Dans un cas simple, une première partie du mélange 9 peut être déposée sur un support, l'armature y est ensuite déposée puis recouverte par une autre partie du mélange 9. Les deux parties du mélange fusionnent du fait que l'armature 3 est ajourée. Il est également envisageable que l'armature soit maintenue en l'air, à une distance précise d'un support, déterminée en fonction de l'épaisseur de la plaque désirée, afin que le mélange 9 déposé puisse également se répandre sous l'armature 3. Cette méthode peut être particulièrement intéressante pour contrôler précisément la position de l'armature à l'intérieur de la plaque composite.

La forme globale de la plaque dépend à priori de la forme de l'armature et de la quantité de mélange 9 de liège et de liant.

Il est néanmoins possible d'ajuster la forme de la pré-plaque précisément, en mettant un cadre limitant la dispersion du mélange 9 autour de l'armature. La forme peut également être ajustée par découpe après finalisation de la plaque.

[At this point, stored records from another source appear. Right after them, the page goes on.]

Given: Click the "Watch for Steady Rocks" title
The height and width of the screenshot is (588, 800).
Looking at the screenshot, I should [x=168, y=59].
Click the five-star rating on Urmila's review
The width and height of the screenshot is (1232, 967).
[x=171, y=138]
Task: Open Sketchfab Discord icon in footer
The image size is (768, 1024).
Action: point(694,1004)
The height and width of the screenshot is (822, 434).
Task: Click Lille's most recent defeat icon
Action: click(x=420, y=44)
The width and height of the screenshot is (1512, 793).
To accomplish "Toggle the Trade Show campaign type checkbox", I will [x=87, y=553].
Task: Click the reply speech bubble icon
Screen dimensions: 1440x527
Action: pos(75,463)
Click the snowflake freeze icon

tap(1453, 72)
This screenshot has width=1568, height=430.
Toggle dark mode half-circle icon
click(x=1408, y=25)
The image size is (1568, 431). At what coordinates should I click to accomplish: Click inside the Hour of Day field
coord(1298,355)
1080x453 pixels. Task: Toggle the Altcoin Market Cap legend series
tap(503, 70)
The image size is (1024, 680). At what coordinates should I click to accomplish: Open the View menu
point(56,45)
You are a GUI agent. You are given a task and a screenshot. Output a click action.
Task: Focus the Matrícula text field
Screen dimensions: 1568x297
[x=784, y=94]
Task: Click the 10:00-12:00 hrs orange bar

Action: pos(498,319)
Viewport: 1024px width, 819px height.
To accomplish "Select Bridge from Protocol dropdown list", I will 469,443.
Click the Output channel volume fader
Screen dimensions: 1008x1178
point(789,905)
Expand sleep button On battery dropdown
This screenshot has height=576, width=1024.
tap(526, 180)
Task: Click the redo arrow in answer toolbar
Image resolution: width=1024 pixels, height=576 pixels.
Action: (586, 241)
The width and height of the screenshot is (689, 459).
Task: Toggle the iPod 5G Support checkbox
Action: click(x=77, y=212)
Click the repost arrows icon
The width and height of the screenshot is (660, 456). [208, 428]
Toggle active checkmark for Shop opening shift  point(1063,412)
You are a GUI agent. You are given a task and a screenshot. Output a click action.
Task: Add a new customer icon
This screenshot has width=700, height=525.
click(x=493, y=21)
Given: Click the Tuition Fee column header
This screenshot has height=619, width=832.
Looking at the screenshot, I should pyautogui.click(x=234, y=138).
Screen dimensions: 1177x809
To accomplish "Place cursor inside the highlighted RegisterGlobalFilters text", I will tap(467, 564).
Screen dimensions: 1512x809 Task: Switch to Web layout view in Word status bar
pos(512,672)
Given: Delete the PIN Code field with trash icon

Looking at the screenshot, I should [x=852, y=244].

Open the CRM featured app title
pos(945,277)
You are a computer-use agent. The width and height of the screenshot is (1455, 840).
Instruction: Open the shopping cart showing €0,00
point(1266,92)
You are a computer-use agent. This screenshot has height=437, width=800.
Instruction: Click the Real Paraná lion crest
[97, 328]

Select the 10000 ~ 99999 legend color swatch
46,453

La méthode de l'invention permet donc une grande flexibilité dans la forme de la plaque à fabriquer. En s' affranchissant de la fabrication de moule et de l'étape de compression, nécessitant des presses et des moules résistants, il est possible de former toutes sortes de plaque. Il suffit de sélectionner une armature, et éventuellement un cadre permettant de définir une forme, et de déposer les grains de lièges agglomérés par un liant sur l'armature choisie pour obtenir, après chauffage, cuisson, ou séchage une plaque rigide ayant la forme désirée. Il est donc possible que l'armature ait une structure en trois dimensions, afin soit de renforcer la rigidité de la plaque, pour des plaques épaisses par exemple, soit de lui conférer une forme particulière, la plaque ainsi formée ayant également une structure en trois dimensions.

En référence à la figure 4, il est par exemple possible de former des plaques de liège 10 de forme cylindrique. Cette forme peut par exemple être utilisée dans le domaine de la construction, par exemple pour isoler des conduits de chauffage, ou d'aération. Une forme cylindrique peut également être intéressante pour maintenir le contenu d'une bouteille soit chaud, soit froid.

Un autre exemple de forme, illustré sur la figure 5, est une plaque ondulée qui pourrait avoir des applications en construction, ou des applications décoratives.